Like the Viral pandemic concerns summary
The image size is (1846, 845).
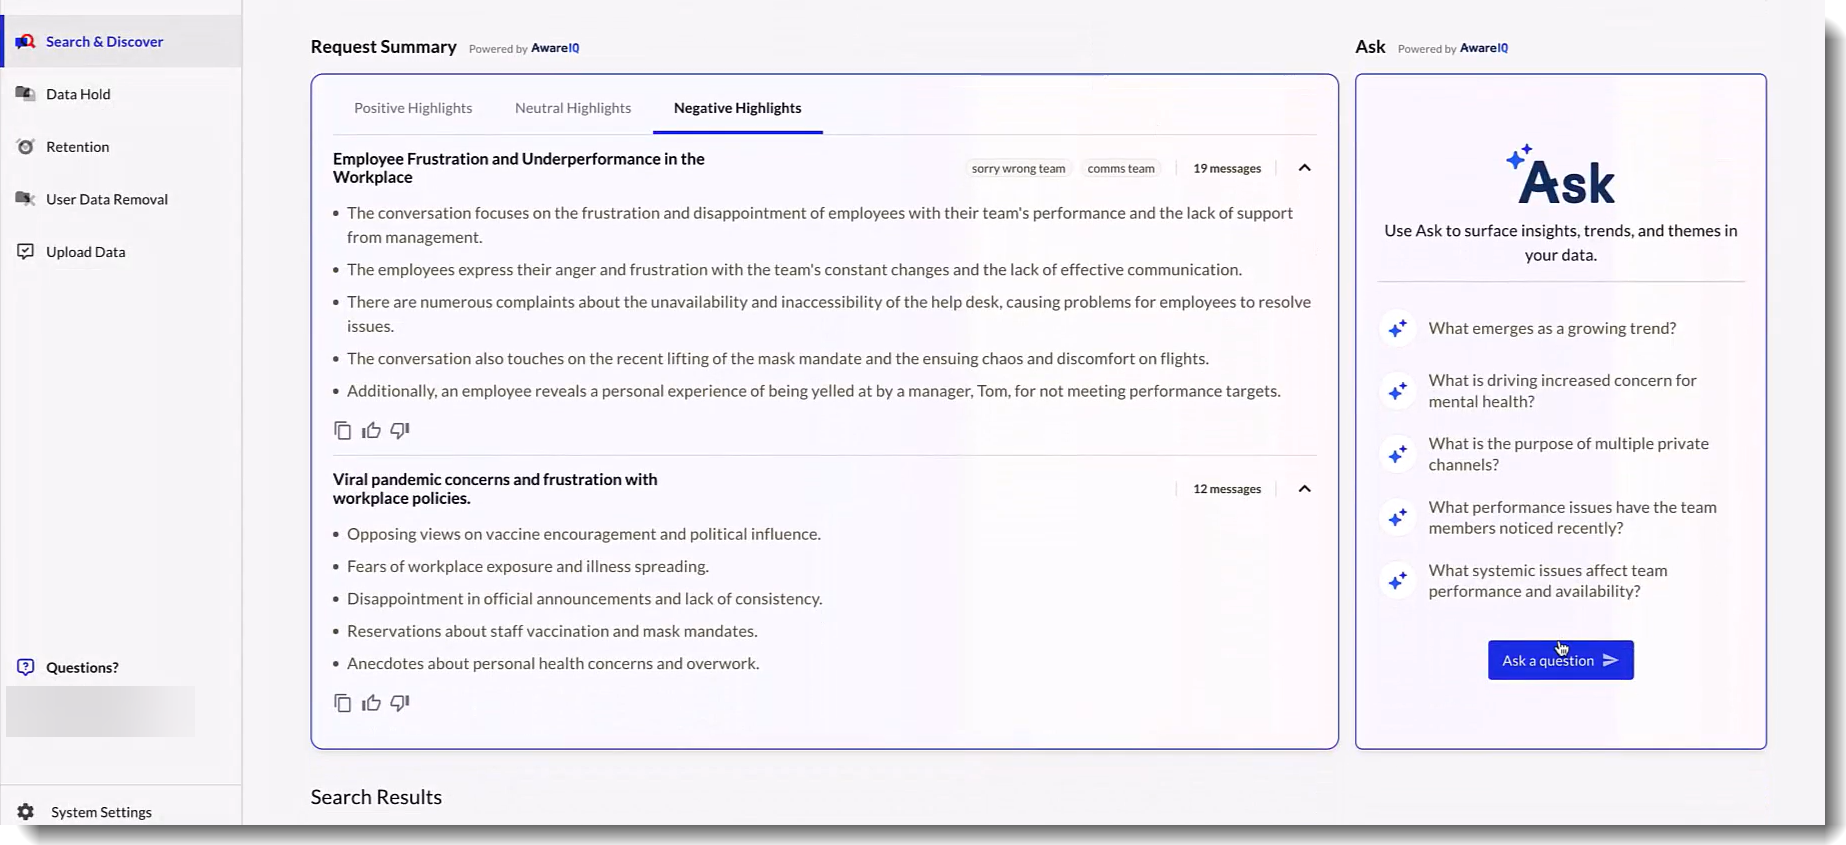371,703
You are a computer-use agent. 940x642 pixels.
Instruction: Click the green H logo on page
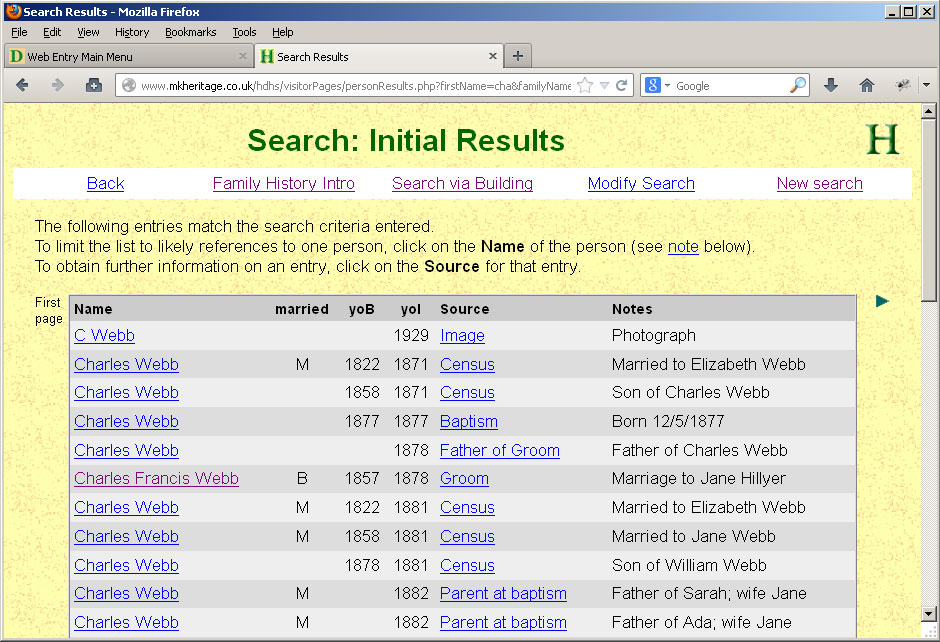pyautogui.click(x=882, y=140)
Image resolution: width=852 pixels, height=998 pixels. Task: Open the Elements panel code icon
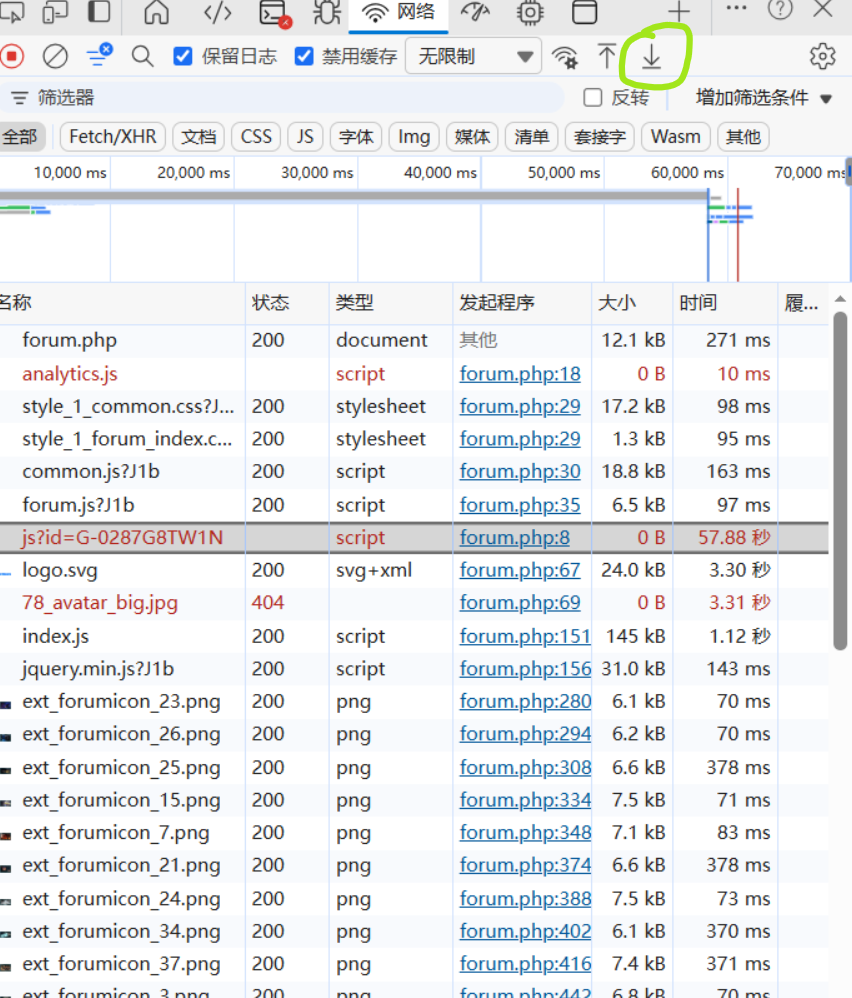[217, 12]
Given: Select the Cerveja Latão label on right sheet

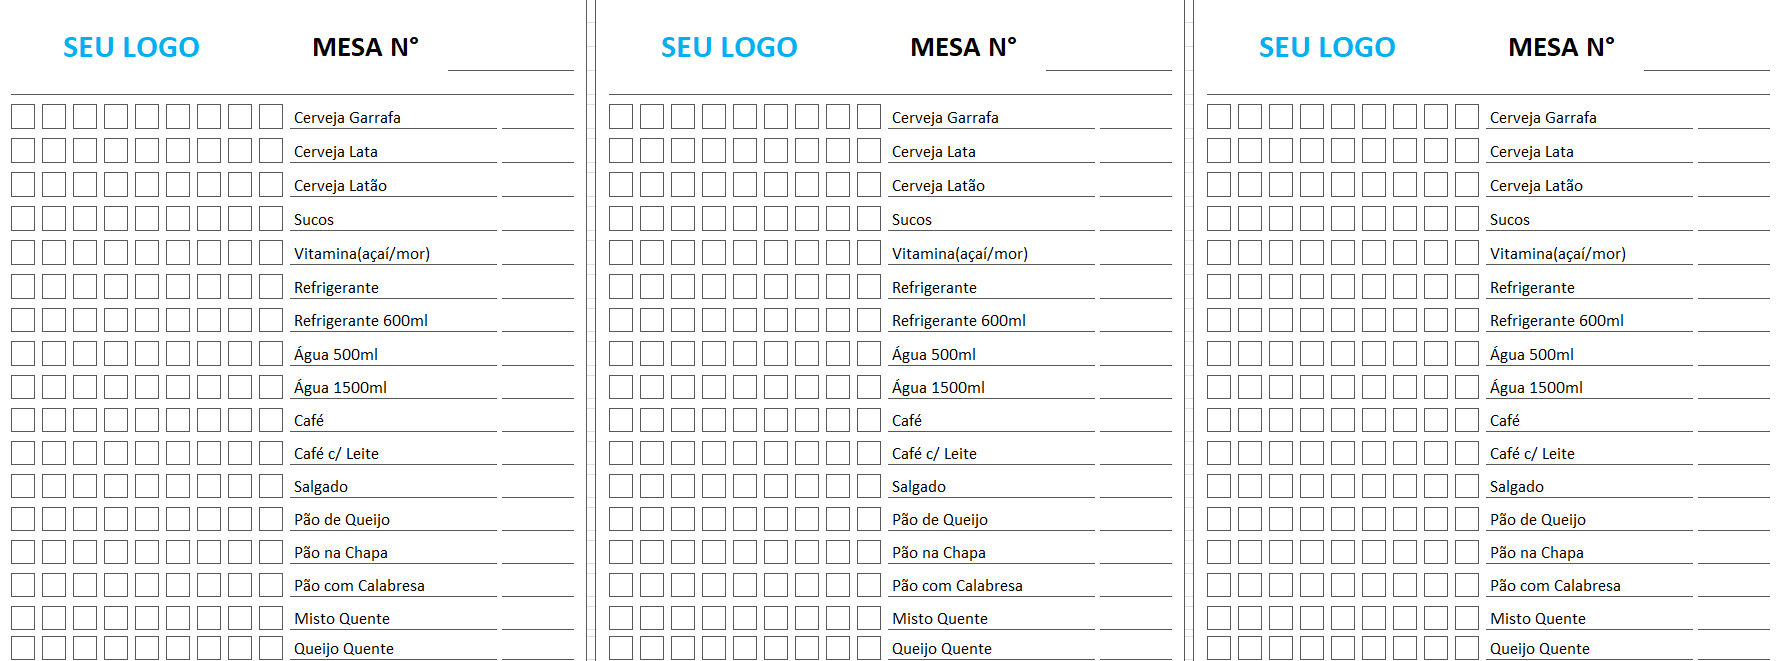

# # #

## WHAT YOU SHOULD DO
Line by line, return the listing above exactly, dropping every picture.

## EXERCISE SOLUTION
Like the Viral pandemic concerns summary
The image size is (1846, 845).
371,703
You are a computer-use agent. 940x642 pixels.
Instruction: Click the green H logo on page
pyautogui.click(x=882, y=140)
Image resolution: width=852 pixels, height=998 pixels. Task: Open the Elements panel code icon
[217, 12]
Given: Select the Cerveja Latão label on right sheet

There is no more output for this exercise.